On Thursday, after the announcement was made that the Supreme Court had ruled 5-4 in favor of religious liberty and against New York Governor Andrew Cuomo’s severe restrictions targeting religious organizations, with Justice Amy Coney Barrett joining the majority, critics on the left expressed their anger by nicknaming her “Amy Covid Barrett.”
https://twitter.com/DerenNey/status/1331869402707333120
I promise I will call her Amy Covid Barrett for the rest of her unqualified zealot hack judge life.
— Randi Mayem Singer (@rmayemsinger) November 26, 2020
https://twitter.com/allanbrocka/status/1331959599704883203
Amy Covid Barrett makes her activist judge debut https://t.co/bm7Hozs3qy
— Joshua Ostroff (@joshuaostroff) November 26, 2020
Two similar cases had come before the court when Justice Ruth Bader Ginsburg, Barrett’s predecessor, served on the Court; the Court had ruled 5-4 in both decisions in favor of the governors imposing the restrictions, not in favor of the religious organizations. In May and July, the Court had ruled on restrictions placed on churches in California and Nevada.

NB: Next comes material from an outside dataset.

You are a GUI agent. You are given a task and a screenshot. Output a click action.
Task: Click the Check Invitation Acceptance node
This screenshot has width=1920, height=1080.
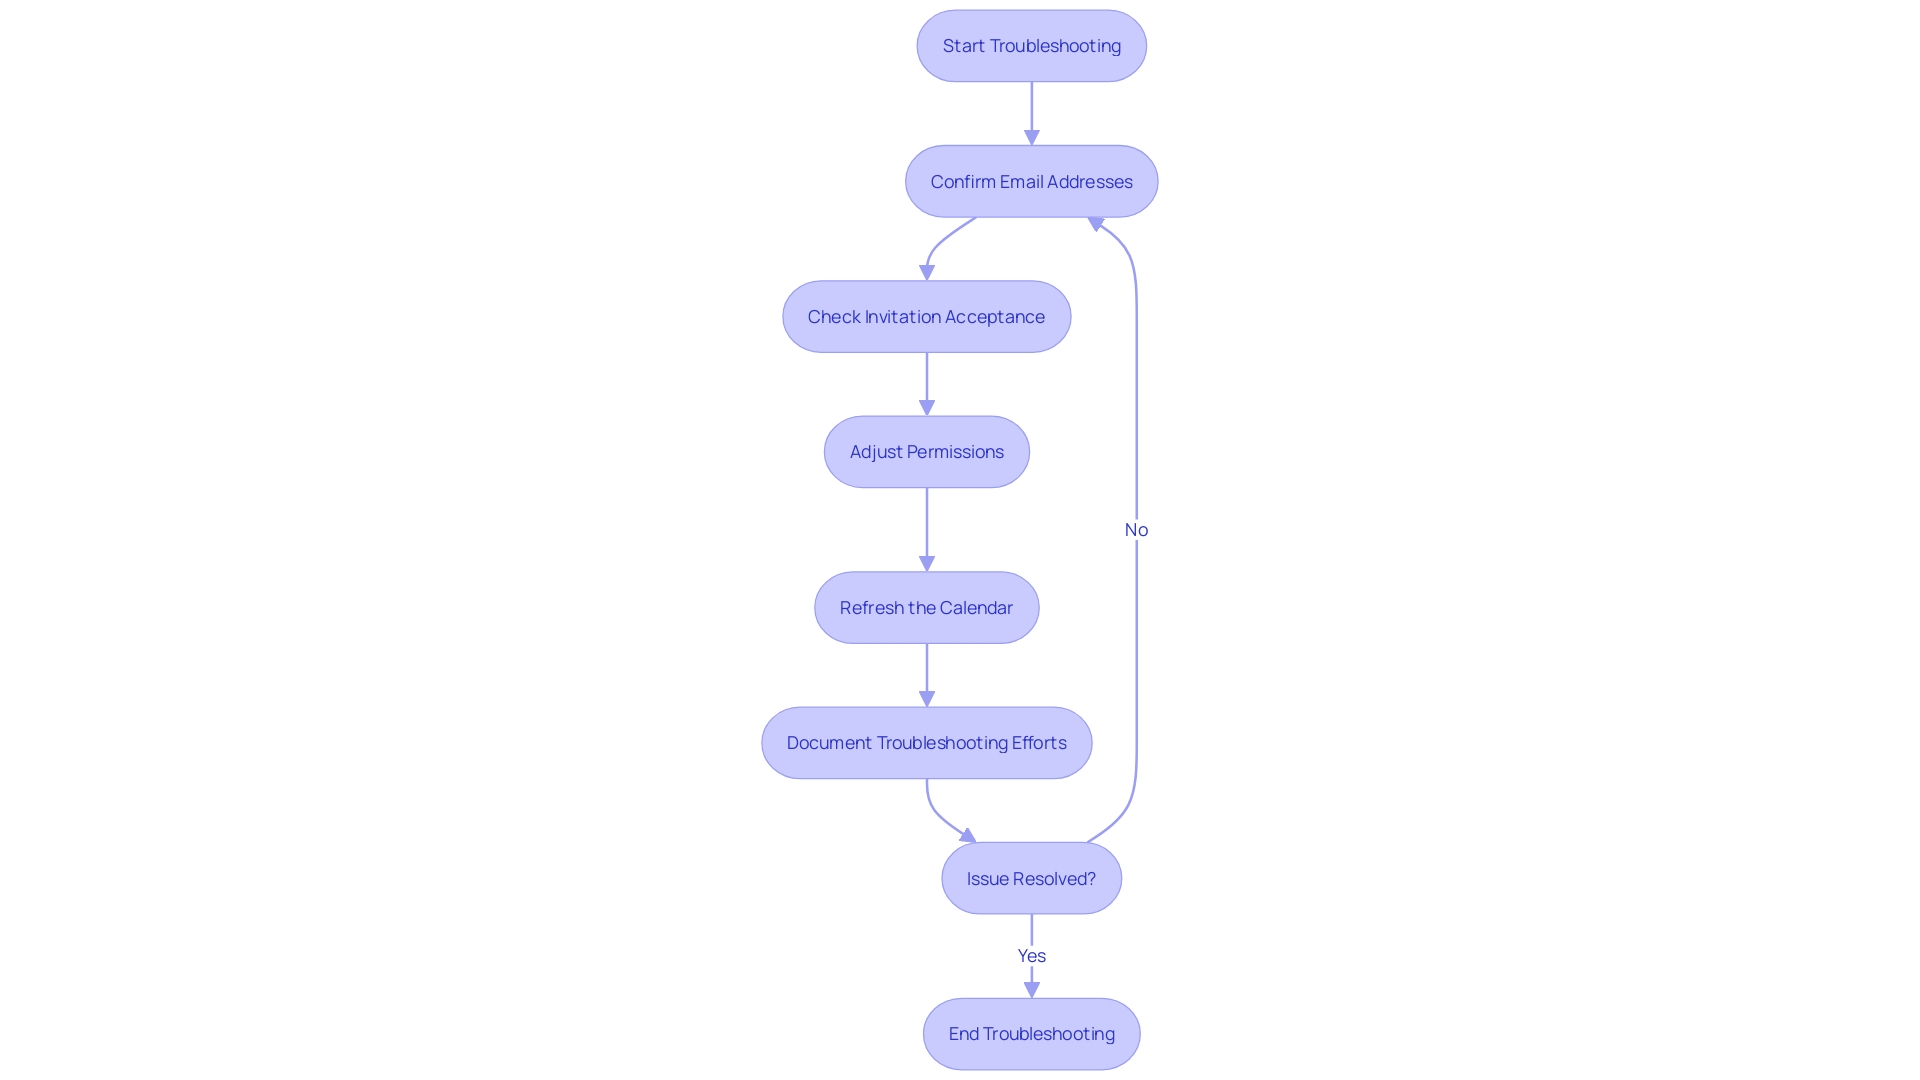[926, 316]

In the two previous decisions, justices in the minority had written strong dissents. In South Bay United Pentacostal Church v. Gavin Newsom, Chief Justice John Roberts, writing for the majority, wrote in May, “Although California’s guidelines place restrictions on places of worship, those restrictions appear consistent with the Free Exercise Clause of the First Amendment.”
Justice Brett Kavanaugh wrote in his dissent:
I would grant the Church’s requested temporary injunction because California’s latest safety guidelines discriminate against places of worship and in favor of comparable secular businesses. Such discrimination violates the First Amendment. In response to the COVID–19 health crisis, California has now limited attendance at religious worship services to 25% of building capacity or 100 attendees, whichever is lower. The basic constitutional problem is that comparable secular businesses are not subject to a 25% occupancy cap, including factories, offices, supermarkets, restaurants, retail stores, pharmacies, shopping malls, pet grooming shops, bookstores, florists, hair salons, and cannabis dispensaries.
He added, “In my view, California’s discrimination against religious worship services contravenes the Constitution. … What California needs is a compelling justification for distinguishing between (i) religious worship services and (ii) the litany of other secular businesses that are not subject to an occupancy cap. California has not shown such a justification.”
In July, in Calvary Chapel Dayton Valley v. Steve Sisolak, Governor of Nevada, Justice Samuel Alito dissented, writing for the minority:
The Constitution guarantees the free exercise of religion. It says nothing about the freedom to play craps or blackjack, to feed tokens into a slot machine, or to engage in any other game of chance. But the Governor of Nevada apparently has different priorities. Claiming virtually unbounded power to restrict constitutional rights during the COVID–19 pandemic, he has issued a directive that severely limits attendance at religious services.
A church, synagogue, or mosque, regardless of its size, may not admit more than 50 persons, but casinos and certain other favored facilities may admit 50% of their maximum occupancy— and in the case of gigantic Las Vegas casinos, this means that thousands of patrons are allowed. That Nevada would discriminate in favor of the powerful gaming industry and its employees may not come as a surprise, but this Court’s willingness to allow such discrimination is disappointing. We have a duty to defend the Constitution, and even a public health emergency does not absolve us of that responsibility.